Так заканчивается, ничем не закончившись, юность, открытая всем возможностям, по сути защищенная и довольно счастливая, несмотря на стесненные обстоятельства и приступы болезни.
«Я хочу посадить несколько семян Pétunia Hibrida».
«Я сейчас перевожу гимн интеллектуальной красоте Шелли».
«В нашем саду много роз; вечером, когда жара спадает, я вооружаюсь секатором и долго хожу по узким тропинкам, срезая увядшие цветы; в саду в послеобеденной тишине и покое мы пьем китайский чай и едим землянику»[182].
Глава 4
Барт и Жид
Он был протестантом.
Играл на фортепиано.
Говорил о желании. Писал[183].
Отношение Барта к Андре Жиду – вопрос скорее близости, чем приверженности. Оно тесно связано с годами обучения, когда склонности порой создаются социальной средой и воспитанием, характеризуются определенными формами признания и идентификации. Барт говорил, что подростком не знал других писателей, кроме Жида. В двадцатых годах Жид был тем писателем, на которого будешь равняться, если сам стремишься в писатели, – «Встреча с Жидом» вполне могла стать темой прекрасной антологии[184];
писателем, чье общественное положение не сглаживает подрывной характер творчества и чьи тексты, не будучи ни авангардными, ни темными, всегда несут в себе обещание грядущего, намек на обновление. За знакомством Барта с Жидом стояло нечто большее: чтение Жида – вот что помещает желание в пространстве между Бартом и ученичеством, между ним и чтением, письмом, мальчиками. Диалог, который начинается тогда, не только текстуальный, он будет идти не только от одного произведения к другому; он будет еще и экзистенциальным, формируя во всех смыслах личность Барта.
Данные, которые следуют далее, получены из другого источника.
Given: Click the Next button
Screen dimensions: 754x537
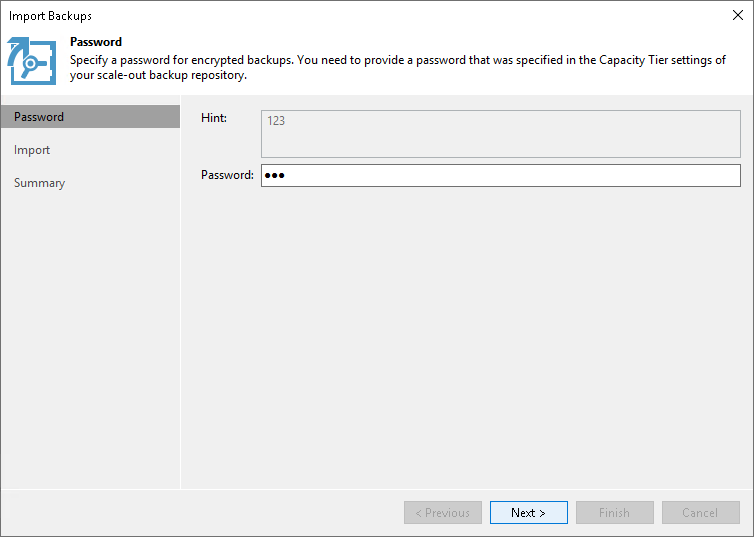Looking at the screenshot, I should tap(528, 513).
Жид – тот, кто дает подростку определенную свободу действий, позволяя в том числе избавиться от самого Жида. Вот где, возможно, лежит объяснение того, почему, посвятив одну из первых статей Жиду, Барт не пишет о нем книгу, редко на него ссылается и с большим запозданием признает, скольким ему обязан. Хотя Жид, если вспомнить известное определение из книги Андре Рувейра 1927 года «Затворник и хитрец», был «главным современником», причем не только для Барта, но и для Мориса Сакса или Жене, Барт мог бы сказать о нем то же, что написал о нем Камю: «Bпоследствии Жид царил в моей юности; а если кто-то восхитил нас однажды, как не быть ему вечно благодарным за это вознесение на душевные высоты! Однако он не был для меня наставником ни в мысли, ни в письме, этому я научился у других. Жид являлся для меня, скорее… образцом художника, стража, королевского сына, стоявшего у врат сада, где я хотел бы жить»[185]. Возвращаясь к нему в последние годы жизни, Барт будет видеть в Жиде последнего великого французского творца: одновременно великого интеллектуала и великого писателя[186].